Roughly speaking, ChIP-seq has three key steps that determine its success. The first and most crucial is antibody selection; the second is the actual sequencing, which is subject to several possible biases; and the third is the algorithmic analysis, including mapping and peak-calling.
The first requirement, obviously, is that the antibody has some specificity for the protein under study: this can be tested using a panel of recombinant proteins or cell lines transfected with different protein targets. Then, the antibody must be able to immunoprecipitate the target protein. Not all antibodies immunoprecipitate, and even when they do, they may not do well in ChIP. Ideally, earlier studies will have identified genomic sites where the protein is known to bind, and these sites can be used to optimize the ChIP conditions.

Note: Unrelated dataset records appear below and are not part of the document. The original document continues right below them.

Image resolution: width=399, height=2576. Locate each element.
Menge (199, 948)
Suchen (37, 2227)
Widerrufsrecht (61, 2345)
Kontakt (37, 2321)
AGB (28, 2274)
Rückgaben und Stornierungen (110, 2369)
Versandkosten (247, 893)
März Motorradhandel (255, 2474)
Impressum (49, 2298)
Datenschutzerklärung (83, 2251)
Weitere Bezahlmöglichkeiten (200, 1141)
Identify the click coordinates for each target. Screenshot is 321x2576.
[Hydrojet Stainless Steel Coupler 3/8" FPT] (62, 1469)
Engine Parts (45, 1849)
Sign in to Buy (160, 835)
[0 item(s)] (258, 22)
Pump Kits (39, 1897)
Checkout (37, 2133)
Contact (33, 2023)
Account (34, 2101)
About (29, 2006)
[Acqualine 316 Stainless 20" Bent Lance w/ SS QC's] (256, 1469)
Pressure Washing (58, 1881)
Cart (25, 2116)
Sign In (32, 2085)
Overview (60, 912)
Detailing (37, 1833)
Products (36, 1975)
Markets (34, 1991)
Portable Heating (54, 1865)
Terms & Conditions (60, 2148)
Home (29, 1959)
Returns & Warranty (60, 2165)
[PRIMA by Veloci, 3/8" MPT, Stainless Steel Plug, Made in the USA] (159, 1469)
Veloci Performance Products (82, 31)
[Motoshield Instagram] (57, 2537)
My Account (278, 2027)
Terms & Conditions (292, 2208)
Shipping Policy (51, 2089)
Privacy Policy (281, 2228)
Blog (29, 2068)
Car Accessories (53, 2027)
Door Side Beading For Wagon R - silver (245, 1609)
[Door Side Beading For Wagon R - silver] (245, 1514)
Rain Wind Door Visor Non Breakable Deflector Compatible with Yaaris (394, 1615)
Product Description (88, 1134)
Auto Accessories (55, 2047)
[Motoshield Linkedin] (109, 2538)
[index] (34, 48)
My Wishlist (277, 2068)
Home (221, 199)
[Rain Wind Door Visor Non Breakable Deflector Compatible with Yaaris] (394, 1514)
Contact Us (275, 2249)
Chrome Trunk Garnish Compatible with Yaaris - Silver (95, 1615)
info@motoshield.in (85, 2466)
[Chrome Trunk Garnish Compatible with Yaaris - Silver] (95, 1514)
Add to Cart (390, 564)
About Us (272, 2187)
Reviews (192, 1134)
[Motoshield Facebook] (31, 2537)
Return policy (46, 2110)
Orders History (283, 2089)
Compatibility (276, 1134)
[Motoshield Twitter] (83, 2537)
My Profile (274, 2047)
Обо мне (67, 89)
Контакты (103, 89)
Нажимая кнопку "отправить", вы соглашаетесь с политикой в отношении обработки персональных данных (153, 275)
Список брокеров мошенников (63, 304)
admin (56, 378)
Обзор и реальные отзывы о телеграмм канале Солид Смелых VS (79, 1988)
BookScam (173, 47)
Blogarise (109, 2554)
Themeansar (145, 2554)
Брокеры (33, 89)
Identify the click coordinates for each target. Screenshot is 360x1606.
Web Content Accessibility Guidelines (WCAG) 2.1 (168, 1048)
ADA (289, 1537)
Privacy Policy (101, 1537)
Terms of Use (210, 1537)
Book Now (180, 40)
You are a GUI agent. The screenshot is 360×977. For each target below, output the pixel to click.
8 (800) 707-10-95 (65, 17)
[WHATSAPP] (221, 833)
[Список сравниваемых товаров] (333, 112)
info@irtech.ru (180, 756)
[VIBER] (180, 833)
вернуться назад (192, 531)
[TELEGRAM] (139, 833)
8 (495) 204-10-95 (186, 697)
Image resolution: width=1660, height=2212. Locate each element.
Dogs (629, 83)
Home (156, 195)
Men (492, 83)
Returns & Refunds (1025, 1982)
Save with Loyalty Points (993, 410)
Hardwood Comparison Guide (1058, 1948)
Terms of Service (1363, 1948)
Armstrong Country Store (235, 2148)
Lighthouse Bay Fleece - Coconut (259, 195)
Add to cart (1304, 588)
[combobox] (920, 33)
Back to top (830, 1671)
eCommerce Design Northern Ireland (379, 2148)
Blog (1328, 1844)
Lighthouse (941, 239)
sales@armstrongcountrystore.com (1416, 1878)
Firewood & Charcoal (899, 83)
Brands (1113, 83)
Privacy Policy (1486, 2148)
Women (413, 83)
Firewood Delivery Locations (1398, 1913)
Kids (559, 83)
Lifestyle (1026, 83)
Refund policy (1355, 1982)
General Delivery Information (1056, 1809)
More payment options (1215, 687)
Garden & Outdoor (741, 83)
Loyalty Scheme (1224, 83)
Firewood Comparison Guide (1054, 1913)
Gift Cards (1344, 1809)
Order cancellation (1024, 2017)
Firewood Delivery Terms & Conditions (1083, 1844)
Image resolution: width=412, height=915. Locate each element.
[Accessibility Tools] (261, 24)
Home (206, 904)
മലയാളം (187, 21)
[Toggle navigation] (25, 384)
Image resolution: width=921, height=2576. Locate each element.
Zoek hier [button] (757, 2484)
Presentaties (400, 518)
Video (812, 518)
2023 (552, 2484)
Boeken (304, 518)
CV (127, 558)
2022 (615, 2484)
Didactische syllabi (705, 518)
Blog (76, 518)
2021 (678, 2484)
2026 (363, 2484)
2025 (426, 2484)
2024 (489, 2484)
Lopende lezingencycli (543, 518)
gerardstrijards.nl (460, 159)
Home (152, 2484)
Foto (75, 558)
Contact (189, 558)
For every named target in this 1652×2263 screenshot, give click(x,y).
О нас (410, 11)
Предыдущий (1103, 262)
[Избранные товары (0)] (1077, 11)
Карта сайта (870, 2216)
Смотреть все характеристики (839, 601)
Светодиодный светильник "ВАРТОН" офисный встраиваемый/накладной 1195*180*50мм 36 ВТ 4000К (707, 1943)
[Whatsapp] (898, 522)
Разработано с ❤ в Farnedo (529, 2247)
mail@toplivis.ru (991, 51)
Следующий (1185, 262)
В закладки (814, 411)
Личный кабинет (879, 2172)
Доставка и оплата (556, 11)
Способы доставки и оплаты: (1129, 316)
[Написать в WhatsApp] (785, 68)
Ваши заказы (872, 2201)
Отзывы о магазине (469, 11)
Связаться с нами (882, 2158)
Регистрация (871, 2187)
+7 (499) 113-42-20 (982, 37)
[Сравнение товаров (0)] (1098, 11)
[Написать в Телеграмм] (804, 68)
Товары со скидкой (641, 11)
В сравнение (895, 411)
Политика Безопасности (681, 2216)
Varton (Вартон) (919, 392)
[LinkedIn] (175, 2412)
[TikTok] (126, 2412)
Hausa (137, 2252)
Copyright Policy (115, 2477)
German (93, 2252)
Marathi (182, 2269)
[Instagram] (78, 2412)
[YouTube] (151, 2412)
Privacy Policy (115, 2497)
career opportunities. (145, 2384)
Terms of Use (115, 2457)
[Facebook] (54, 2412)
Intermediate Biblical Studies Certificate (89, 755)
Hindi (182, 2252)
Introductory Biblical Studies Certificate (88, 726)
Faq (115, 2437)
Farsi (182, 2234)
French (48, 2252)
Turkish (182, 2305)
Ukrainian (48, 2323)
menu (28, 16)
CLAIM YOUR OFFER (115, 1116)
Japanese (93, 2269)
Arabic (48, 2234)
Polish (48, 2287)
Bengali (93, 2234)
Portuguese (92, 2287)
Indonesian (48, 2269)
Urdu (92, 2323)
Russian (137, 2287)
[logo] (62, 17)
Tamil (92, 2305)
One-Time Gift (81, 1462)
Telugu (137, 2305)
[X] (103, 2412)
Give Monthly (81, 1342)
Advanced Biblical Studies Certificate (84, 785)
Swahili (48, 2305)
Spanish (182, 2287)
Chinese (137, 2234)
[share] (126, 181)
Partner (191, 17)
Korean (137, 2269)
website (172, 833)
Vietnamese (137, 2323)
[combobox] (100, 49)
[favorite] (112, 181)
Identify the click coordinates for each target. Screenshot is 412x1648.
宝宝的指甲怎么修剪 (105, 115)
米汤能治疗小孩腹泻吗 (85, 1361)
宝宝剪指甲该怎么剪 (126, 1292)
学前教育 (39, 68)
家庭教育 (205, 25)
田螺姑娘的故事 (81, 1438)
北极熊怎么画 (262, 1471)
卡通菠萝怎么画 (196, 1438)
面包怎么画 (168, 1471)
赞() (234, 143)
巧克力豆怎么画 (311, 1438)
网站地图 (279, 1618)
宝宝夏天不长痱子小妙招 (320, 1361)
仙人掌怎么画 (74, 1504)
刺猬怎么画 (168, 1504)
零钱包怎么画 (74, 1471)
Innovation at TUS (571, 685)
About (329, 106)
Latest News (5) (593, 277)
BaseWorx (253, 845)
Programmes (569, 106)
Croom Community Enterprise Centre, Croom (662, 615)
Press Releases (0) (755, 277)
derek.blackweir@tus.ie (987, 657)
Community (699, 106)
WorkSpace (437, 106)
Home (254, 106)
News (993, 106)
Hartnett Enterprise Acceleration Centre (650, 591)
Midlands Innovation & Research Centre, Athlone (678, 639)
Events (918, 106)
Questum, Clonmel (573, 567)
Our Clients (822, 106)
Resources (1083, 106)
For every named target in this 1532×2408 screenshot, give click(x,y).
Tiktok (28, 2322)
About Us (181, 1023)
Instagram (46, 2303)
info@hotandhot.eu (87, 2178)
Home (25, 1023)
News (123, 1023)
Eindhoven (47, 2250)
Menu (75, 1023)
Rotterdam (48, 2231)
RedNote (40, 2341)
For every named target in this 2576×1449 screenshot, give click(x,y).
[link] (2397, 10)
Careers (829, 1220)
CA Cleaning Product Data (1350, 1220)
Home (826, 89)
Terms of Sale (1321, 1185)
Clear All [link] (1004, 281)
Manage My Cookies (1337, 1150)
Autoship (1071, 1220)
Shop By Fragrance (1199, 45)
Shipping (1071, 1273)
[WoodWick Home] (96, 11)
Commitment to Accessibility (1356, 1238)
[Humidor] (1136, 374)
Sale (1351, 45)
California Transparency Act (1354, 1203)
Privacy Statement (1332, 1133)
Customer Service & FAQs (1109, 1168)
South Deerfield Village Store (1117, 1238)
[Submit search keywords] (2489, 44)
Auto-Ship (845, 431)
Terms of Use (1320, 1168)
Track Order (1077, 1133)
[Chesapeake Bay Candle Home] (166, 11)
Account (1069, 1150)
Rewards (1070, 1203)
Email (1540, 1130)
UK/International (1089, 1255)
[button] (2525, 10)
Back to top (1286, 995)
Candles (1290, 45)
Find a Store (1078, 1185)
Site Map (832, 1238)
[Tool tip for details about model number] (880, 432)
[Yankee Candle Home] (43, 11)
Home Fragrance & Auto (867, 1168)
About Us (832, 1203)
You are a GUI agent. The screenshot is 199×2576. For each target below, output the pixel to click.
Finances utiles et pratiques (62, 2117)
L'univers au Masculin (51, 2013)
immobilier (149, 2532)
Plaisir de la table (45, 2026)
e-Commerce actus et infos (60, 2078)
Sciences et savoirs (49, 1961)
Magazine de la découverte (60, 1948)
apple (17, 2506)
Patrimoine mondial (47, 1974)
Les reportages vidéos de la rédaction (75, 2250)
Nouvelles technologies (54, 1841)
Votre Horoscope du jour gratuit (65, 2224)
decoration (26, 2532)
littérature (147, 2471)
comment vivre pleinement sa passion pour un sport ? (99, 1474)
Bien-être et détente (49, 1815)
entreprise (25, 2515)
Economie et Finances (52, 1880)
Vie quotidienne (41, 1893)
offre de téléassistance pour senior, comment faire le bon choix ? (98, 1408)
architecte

The second issue is sequencing, which is a 'black box' for many biologists, who are familiar with what goes in and what comes out, but perhaps not with the possible biases introduced in between. Next-generation sequencing approaches require bulk processing of DNA fragments and massively parallel sequencing. This means that even the slightest bias in the ligation of linkers, in PCR amplification, or in hybridization might result in some platform-dependent biases in the population data emerging from 10 million or more reads. The technologies are still evolving and the different formats have different biases. For this reason, it is important in a ChIP-seq experiment to run a control using 'input DNA' (non-ChIP genomic DNA) so that sequencing biases can be identified and adjusted for.
The third issue is mapping, which with short tags (around 25 to 35 bp) can be ambiguous in regions of high homology or in repeat regions. As the tag sequences get longer, this is less of a problem, but base calling and sequencing errors then limit the mappability. It is not uncommon to have only 50% of the reads mappable, though with more 'intelligent' mapping algorithms that take into account sequencing errors or polymorphisms, mappability has increased significantly. In ChIP-seq, the density of mapped sequence tags is a prime determinant of success. Illumina's ELAND algorithm and the MAQ (Mapping and Assembly with Quality) used to be the short-read mappers of choice, but a new generation of more efficient programs such as Bowtie, BWA (Burrows-Wheeler Alignment Tool) and BFAST (Blat-like Fast Accurate Search Tool) are gradually superseding them.